Amazing 14 hour smoked picnic pork roast with a simple house-made rub that goes well with pork and chicken alike.
14 Hour Pulled Pork

My Rub: (I use this on pork and chicken)

2/3 c brown sugar

2/3 c chili powder

1 tbs kosher salt

1/2 tbs white pepper

The Pig:

7 lb picnic pork shoulder

6 c wood chips (I use a mixture of apple, hickory and oak)

2 c apple juice in a spray bottle

Make the rub and transfer to a storage container. Begin prepping the roast by first removing the skin. I reserve this and freeze it to make chicharron at a later date. Trim off as much fat as possible. Coat the roast in 2 c of rub. Cover and refrigerate for 24 hours. Forty-five minutes before you are ready to put the roast in your smoker, set the time for 15 hours and the temp for 275. Make sure you have fresh smoke chips in your smoker. Close and allow to heat up and fill with smoke. Forty-five minutes later, put the pork on the middle rack. Allow to smoke for 3 hours at 275. After the 3 hours, drop the temperature to 225. Continue cooking for the remaining 11 hours, making sure to spray the roast every 30 minutes-1 hour. Check your smoke chips and change them out as needed. Remember, smoking meat is a lot like babysitting. It takes a lot of patience and attention.

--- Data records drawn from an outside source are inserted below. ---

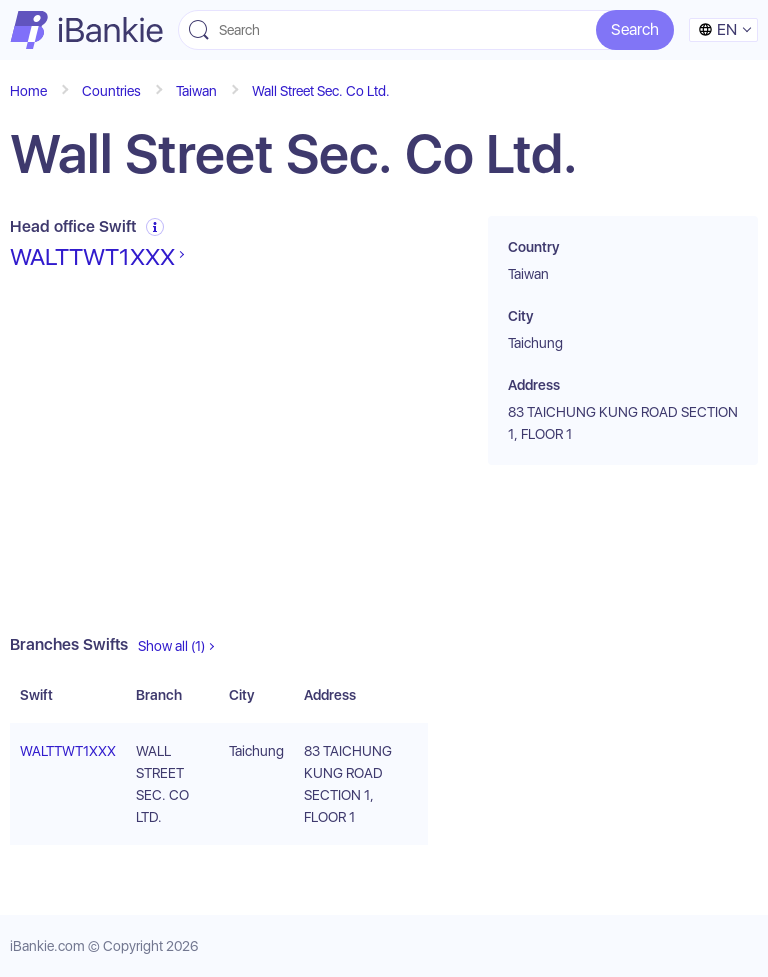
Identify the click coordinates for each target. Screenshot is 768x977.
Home (28, 91)
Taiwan (196, 91)
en (717, 29)
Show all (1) (171, 646)
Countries (111, 91)
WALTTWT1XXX (92, 257)
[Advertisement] (219, 453)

After the 14 hour smoking process, remove the roast from the smoker and wrap in foil, then in several kitchen towels. Place in an insulated cooler and close tight. Allow to rest for a minimum of 1 hour. After the roast has rested it should be ready to be stripped. If you prefer, you can use specially made BBQ gloves to strip the meat from the bone. This should be fairly simple by now. Chop up meat and use it to make sandwiches, nachos, or just by itself.